Transcribe the records below verbatim, beginning with their first line and stopping after the line that contains "[x=180, y=490]".

[start GIVEN ENTRIES]

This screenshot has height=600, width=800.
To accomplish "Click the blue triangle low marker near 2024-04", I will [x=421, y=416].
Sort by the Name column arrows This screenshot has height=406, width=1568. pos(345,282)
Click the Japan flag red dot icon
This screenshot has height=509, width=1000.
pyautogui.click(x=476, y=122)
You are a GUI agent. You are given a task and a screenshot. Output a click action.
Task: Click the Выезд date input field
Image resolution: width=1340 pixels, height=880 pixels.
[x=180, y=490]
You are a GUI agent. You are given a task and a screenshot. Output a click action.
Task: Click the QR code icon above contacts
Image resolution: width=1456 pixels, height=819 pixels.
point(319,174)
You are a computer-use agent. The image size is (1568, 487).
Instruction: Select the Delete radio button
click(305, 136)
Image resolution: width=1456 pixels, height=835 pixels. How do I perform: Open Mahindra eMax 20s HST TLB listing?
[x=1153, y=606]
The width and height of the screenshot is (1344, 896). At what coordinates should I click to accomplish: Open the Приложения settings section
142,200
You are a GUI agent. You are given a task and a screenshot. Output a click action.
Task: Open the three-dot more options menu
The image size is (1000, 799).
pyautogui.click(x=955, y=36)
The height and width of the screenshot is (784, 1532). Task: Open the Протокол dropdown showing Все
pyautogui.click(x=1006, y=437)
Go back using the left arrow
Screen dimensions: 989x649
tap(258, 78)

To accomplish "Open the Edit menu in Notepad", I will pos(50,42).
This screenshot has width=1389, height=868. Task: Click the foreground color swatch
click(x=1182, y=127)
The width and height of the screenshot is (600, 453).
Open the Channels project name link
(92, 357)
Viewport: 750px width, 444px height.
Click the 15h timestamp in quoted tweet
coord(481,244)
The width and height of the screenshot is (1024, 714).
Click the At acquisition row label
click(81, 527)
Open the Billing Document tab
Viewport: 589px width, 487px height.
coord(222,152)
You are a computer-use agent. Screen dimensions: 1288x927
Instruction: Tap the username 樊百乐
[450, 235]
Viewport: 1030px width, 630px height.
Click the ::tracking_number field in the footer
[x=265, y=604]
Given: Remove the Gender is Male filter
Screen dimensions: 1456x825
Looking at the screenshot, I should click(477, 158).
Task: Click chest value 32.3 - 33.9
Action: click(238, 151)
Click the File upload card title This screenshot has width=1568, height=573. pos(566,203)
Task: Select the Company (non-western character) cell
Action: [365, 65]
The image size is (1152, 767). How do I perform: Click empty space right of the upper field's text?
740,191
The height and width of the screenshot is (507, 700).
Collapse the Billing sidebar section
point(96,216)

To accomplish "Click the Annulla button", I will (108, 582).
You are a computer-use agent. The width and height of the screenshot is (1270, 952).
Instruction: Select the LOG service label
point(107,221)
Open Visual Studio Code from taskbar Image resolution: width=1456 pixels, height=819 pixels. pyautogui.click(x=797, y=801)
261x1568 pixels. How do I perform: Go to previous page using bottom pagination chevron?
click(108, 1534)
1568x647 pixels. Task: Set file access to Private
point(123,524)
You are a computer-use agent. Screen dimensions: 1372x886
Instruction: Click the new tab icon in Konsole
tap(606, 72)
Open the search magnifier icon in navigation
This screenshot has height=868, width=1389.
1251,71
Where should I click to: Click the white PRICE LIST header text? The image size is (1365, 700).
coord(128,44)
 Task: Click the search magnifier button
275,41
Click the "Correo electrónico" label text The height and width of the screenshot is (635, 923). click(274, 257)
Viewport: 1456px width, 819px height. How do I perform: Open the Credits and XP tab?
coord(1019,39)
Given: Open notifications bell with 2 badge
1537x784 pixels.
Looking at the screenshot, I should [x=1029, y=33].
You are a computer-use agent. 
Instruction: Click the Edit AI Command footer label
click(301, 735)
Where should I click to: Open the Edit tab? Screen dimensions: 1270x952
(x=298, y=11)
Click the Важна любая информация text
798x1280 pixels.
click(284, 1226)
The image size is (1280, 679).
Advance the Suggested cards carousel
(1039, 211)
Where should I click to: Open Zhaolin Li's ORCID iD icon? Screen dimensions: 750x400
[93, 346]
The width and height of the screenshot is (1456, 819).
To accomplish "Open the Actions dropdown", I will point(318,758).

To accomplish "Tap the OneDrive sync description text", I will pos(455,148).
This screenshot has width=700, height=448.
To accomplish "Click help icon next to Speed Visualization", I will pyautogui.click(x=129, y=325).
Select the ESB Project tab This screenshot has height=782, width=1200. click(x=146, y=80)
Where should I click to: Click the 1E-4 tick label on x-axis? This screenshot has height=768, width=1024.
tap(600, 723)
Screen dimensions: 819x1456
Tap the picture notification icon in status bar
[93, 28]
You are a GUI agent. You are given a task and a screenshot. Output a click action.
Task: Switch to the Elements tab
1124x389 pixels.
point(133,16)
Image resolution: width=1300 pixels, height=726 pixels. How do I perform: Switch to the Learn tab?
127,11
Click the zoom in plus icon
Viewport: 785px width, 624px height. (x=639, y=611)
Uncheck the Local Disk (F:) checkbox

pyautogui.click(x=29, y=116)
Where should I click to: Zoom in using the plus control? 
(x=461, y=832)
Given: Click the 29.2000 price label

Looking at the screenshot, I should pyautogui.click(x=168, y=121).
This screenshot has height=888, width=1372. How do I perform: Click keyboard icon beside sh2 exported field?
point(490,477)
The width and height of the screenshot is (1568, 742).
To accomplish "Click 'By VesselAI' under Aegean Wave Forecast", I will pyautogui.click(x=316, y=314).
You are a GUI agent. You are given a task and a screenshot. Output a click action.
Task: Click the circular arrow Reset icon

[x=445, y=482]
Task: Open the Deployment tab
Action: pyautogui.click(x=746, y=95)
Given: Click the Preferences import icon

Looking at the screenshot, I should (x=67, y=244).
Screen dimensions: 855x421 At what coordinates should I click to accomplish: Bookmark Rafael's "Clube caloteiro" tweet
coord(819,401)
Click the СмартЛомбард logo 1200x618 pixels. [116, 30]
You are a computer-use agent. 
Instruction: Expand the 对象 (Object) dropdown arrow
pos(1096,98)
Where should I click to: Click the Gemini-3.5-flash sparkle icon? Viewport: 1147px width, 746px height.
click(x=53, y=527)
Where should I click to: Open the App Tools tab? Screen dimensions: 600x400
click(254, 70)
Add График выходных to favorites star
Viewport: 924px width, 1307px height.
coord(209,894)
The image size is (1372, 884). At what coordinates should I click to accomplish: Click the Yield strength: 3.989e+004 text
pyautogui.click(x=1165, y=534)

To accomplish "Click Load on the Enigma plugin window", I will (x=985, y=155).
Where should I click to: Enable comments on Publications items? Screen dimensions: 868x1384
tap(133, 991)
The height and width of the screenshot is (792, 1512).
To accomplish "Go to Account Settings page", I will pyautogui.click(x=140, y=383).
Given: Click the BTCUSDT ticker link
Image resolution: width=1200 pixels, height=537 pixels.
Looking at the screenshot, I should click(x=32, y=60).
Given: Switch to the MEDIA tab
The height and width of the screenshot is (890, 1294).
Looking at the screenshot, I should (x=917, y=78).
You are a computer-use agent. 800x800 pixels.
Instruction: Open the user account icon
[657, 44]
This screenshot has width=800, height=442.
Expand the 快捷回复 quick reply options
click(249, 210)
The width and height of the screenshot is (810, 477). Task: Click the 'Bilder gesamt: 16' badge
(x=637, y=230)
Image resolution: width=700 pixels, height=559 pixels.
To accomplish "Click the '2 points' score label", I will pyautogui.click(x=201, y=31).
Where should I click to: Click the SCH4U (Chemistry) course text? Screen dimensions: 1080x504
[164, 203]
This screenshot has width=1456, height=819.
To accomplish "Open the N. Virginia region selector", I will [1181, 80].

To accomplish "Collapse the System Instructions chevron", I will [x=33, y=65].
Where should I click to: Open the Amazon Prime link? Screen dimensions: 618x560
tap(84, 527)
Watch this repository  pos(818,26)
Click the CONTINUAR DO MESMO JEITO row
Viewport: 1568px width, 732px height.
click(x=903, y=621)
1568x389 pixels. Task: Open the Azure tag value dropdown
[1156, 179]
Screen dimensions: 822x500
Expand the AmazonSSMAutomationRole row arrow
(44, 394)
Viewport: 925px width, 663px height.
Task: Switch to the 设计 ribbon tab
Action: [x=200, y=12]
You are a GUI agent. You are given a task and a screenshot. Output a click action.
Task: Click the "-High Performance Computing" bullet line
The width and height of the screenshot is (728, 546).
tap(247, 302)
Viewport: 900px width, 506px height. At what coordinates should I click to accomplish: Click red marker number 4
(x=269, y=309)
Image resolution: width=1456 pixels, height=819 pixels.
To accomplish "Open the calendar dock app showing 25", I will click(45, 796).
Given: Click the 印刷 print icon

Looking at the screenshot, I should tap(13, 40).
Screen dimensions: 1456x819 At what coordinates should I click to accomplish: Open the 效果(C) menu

[end GIVEN ENTRIES]

## SOLUTION TO THE EXERCISE
This screenshot has height=600, width=800.
To accomplish "Click the blue triangle low marker near 2024-04", I will [x=421, y=416].
Sort by the Name column arrows This screenshot has height=406, width=1568. pos(345,282)
Click the Japan flag red dot icon
This screenshot has height=509, width=1000.
pyautogui.click(x=476, y=122)
You are a GUI agent. You are given a task and a screenshot. Output a click action.
Task: Click the Выезд date input field
Image resolution: width=1340 pixels, height=880 pixels.
[x=180, y=490]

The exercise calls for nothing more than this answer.